The California Attorney General’s office also backed Nguyen’s murder conviction. In a brief for Nagle’s consideration, they described the crime as an “ambush” of “sitting ducks” by a killer who concocted a fraudulent self-defense tale.

“From the evidence, a rational juror could reasonably find [Nguyen] launched a surprise attack on the unsuspecting victims from a position of advantage immediately upon obtaining the opportune time to act,” Deputy Attorney General Ronald A. Jakob wrote. “The pivotal issue for imperfect self-defense was whether Nguyen believed the victims had a gun–not whether some other witnesses entertained that belief. Any evidence beyond that fact would not have changed the outcome of the trial, and any witness testimony to that effect was best used to successfully infuse a lingering doubt in the penalty phase.”

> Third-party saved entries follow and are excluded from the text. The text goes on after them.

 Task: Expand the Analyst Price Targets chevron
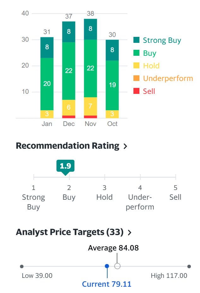coord(129,233)
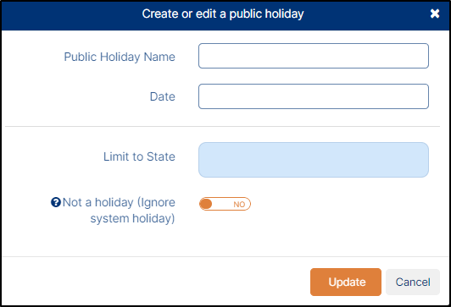Focus the Public Holiday Name text field

[314, 56]
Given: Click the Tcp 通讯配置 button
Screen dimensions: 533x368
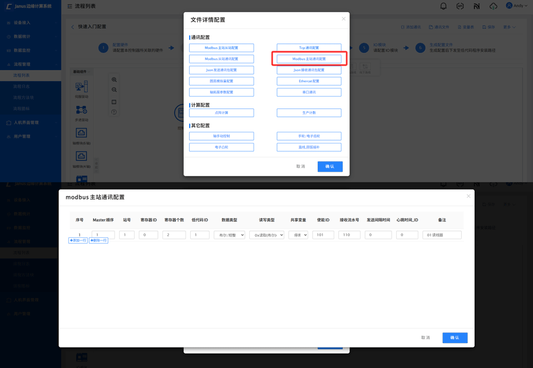Looking at the screenshot, I should pyautogui.click(x=309, y=48).
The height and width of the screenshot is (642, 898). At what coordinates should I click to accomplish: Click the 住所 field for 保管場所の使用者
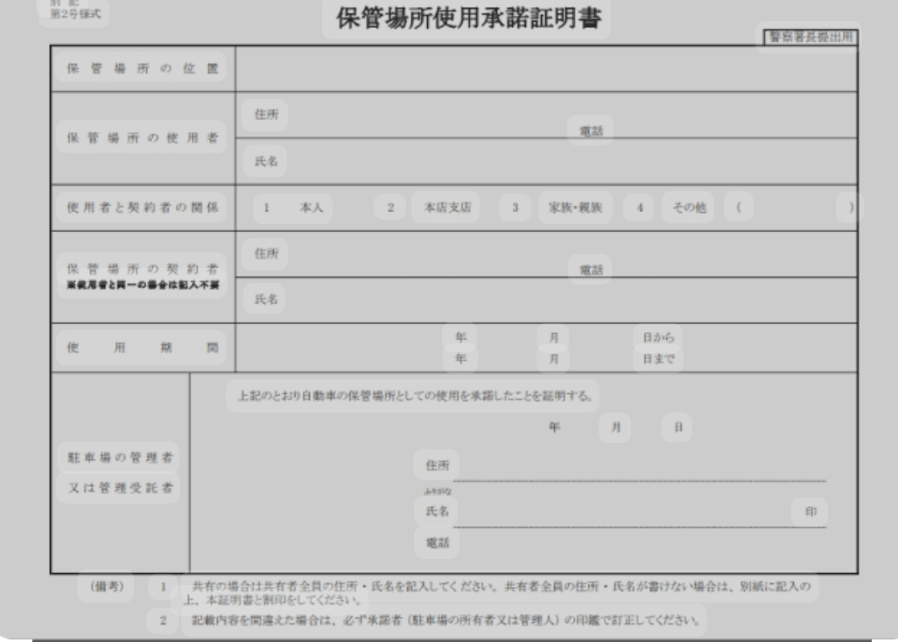(x=403, y=116)
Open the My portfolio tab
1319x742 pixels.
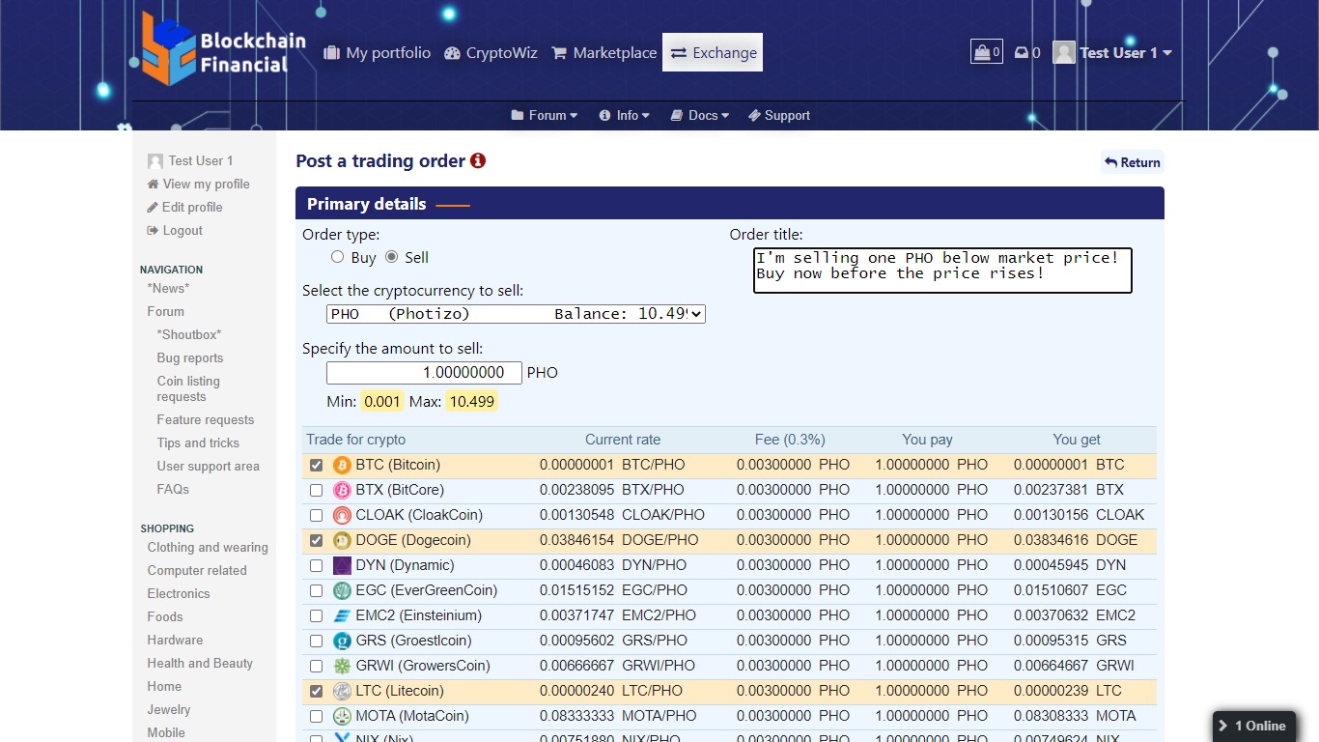pos(377,53)
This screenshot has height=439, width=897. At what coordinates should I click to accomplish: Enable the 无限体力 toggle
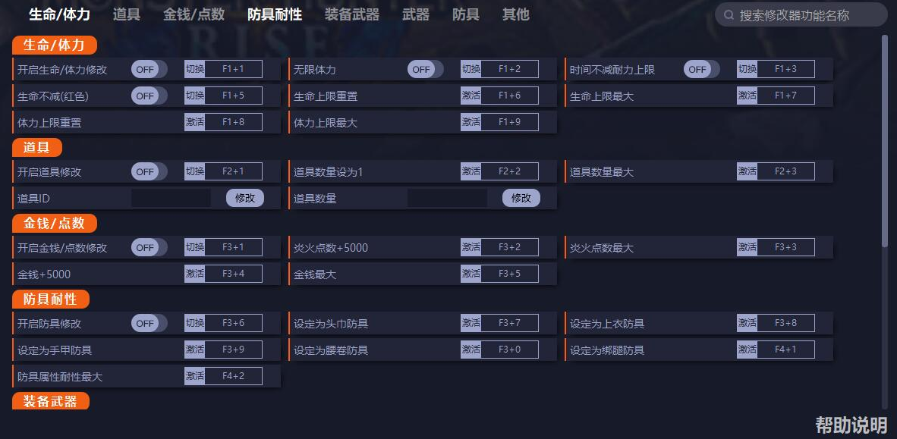coord(425,70)
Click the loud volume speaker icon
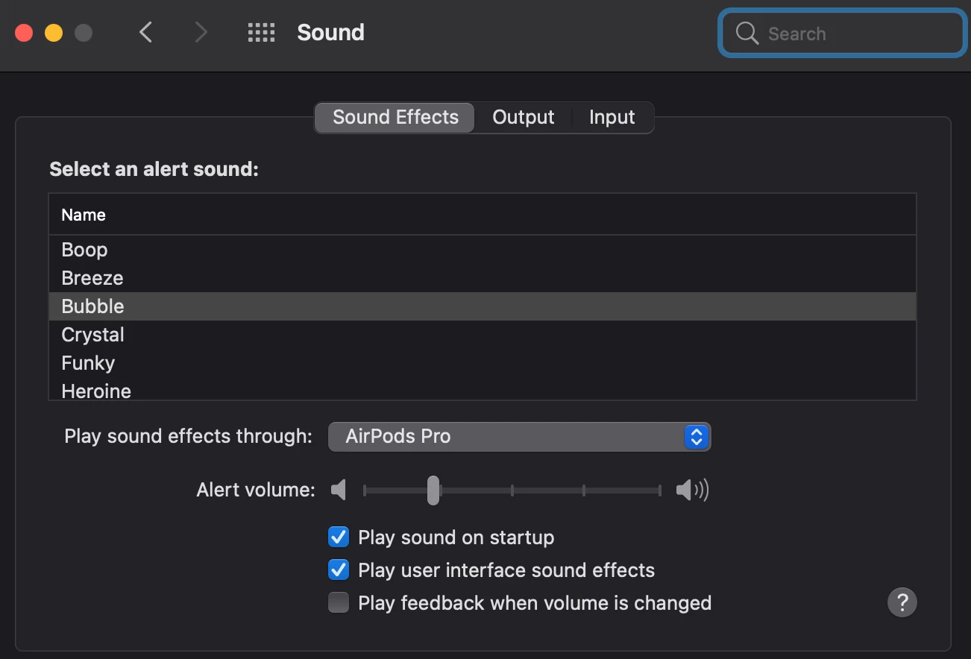This screenshot has width=971, height=659. click(692, 490)

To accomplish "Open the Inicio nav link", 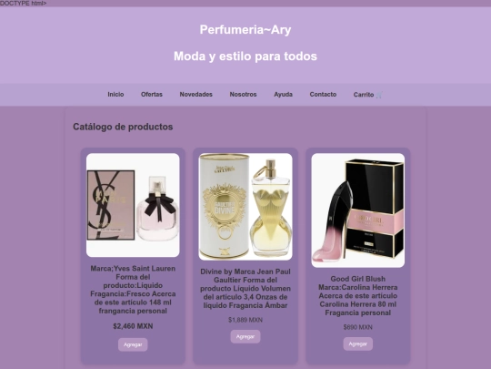I will pos(115,95).
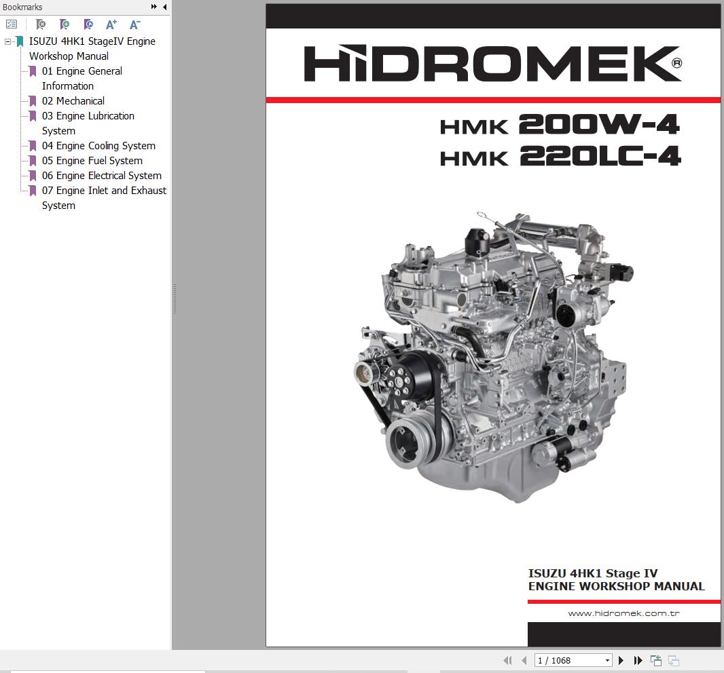The width and height of the screenshot is (724, 673).
Task: Collapse the ISUZU 4HK1 StageIV root bookmark
Action: coord(8,41)
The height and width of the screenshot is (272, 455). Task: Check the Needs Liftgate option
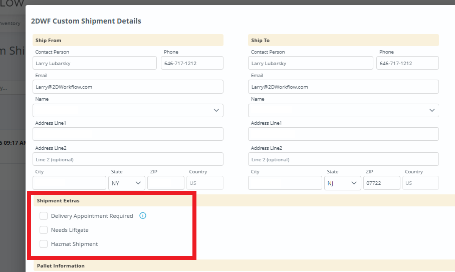pos(44,230)
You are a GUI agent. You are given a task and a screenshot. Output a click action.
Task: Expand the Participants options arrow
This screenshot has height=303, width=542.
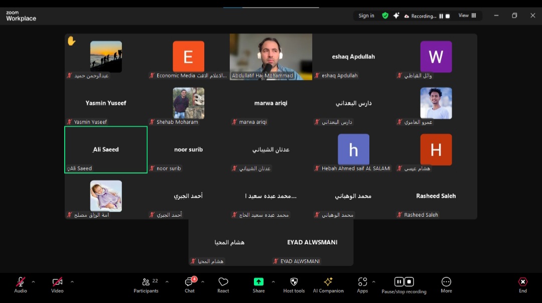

In late July, U.S. District Court Judge Stephen V. Wilson accepted Nagle’s findings. Wilson closed the matter after blocking additional federal appeals. Barring extraordinary events, Nguyen will die in his state prison cell and Goethals will continue overseeing the biggest pending death-penalty case in the county: Dekraai, stemming from the 2011 Seal Beach salon massacre. Prosecutors want him executed. Dekraai’s public defender, Scott Sanders, claims our local criminal-justice system has a history of tainted outcomes and can’t be trusted to fairly impose the government’s ultimate punishment.